Parolen der SVP Matten bei Interlaken
pd. Eidgenössische Vorlagen vom 1. Juni 2008: Die SVP Matten bei Interlaken empfiehlt, die Volksinitiativen «für demokratische Einbürgerungen» und «für Volkssouveränität statt Behördenpropaganda» sowie den Verfassungsartikel «für Qualität und Wirtschaftlichkeit in der Krankenversicherung» anzunehmen.
Gemeindeversammlung vom 29. Mai 2008: Mit Blick auf die Gemeindeversammlung vom 29. Mai 2008 sagt die SVP Matten Ja zur Gemeinderechnung 2008, Ja zum Reglement über die «Führung einer Spezialfinanzierung betreffend Mitfinanzierung von Infrastrukturaufgaben in der Gemeinde» und im Grundsatz Ja zum revidierten Polizeireglement. Der Vorstand hat den Auftrag erhalten, einen Aktionsplan für die zunehmend unerträgliche Situation an der Hauptstrasse vorzubereiten: Die SVP will die Sorgen der Betroffenen ernst nehmen. Das vom Gemeinderat revidierte Polizeireglement mit der Reduktion aufs Wesentliche und den Verschärfungen zugunsten der öffentlichen Sicherheit und Ordnung werden begrüsst. Die SVP Matten ist allerdings der Ansicht, dass der Zweckartikel (Artikel 1) präziser die Absicht des Reglements festhalten müsse.
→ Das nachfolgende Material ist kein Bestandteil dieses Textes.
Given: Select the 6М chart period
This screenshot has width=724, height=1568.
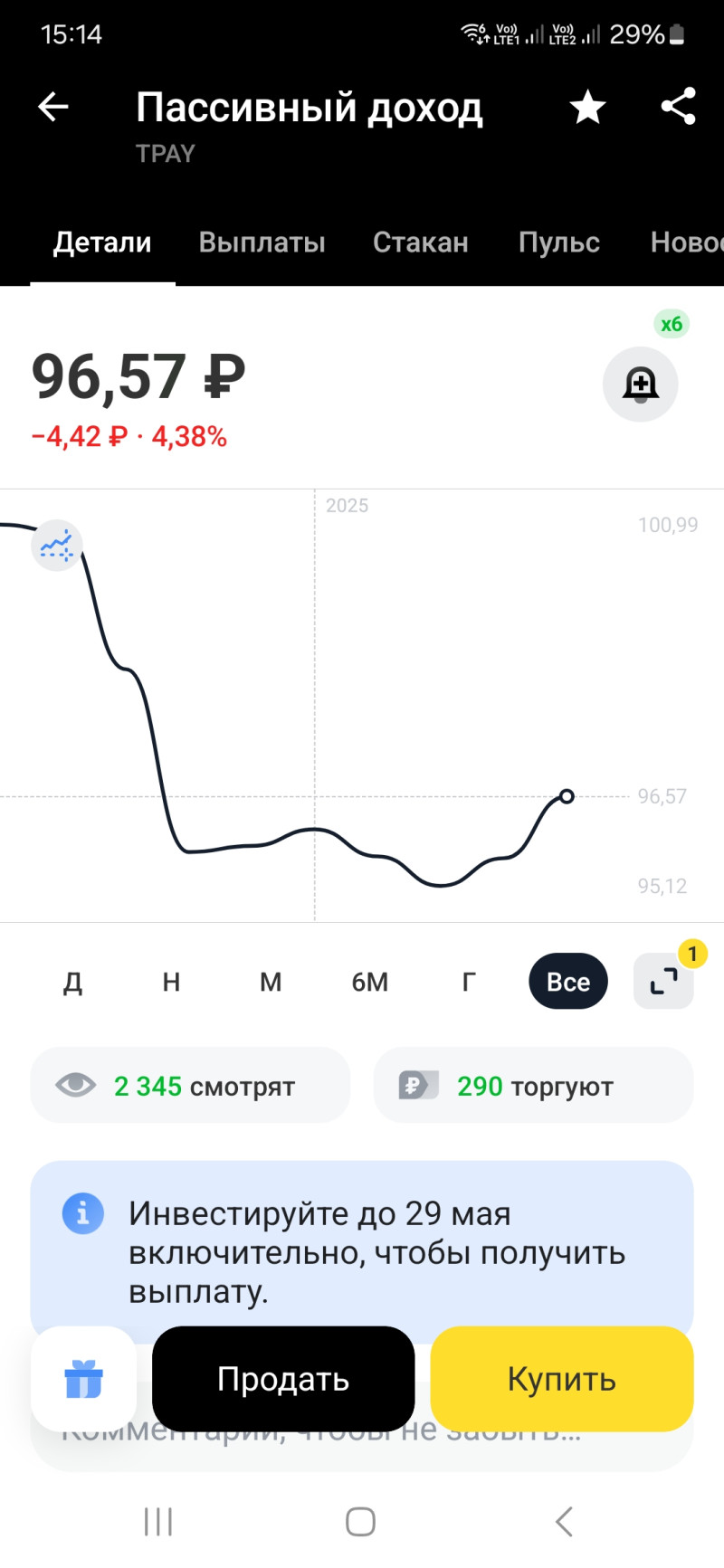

Deshalb werde die Partei zuhanden der Gemeindeversammlung einen Änderungsantrag vorbereiten.
Im Zusammenhang mit der Debatte über das Polizeireglement führten die zahlreichen Parteimitglieder eine intensive Diskussion über die unhaltbaren Zustände an und auf der Hauptstrasse. Es sei eine Tatsache, dass Lärm, Vandalismus und Gewalt zunehmen würden. Die SVP wolle nun die Forderungen der betroffenen Bürger sowie der Gewerbetreibenden ernst nehmen. Es genüge nicht, sie mit «Paragrafenpredigten», Absichtserklärungen und mit «Hin-und-her-Fahren der Polizeiautos» zu trösten. Deshalb werde der Parteivorstand umgehend einen politischen Aktionsplan erarbeiten.»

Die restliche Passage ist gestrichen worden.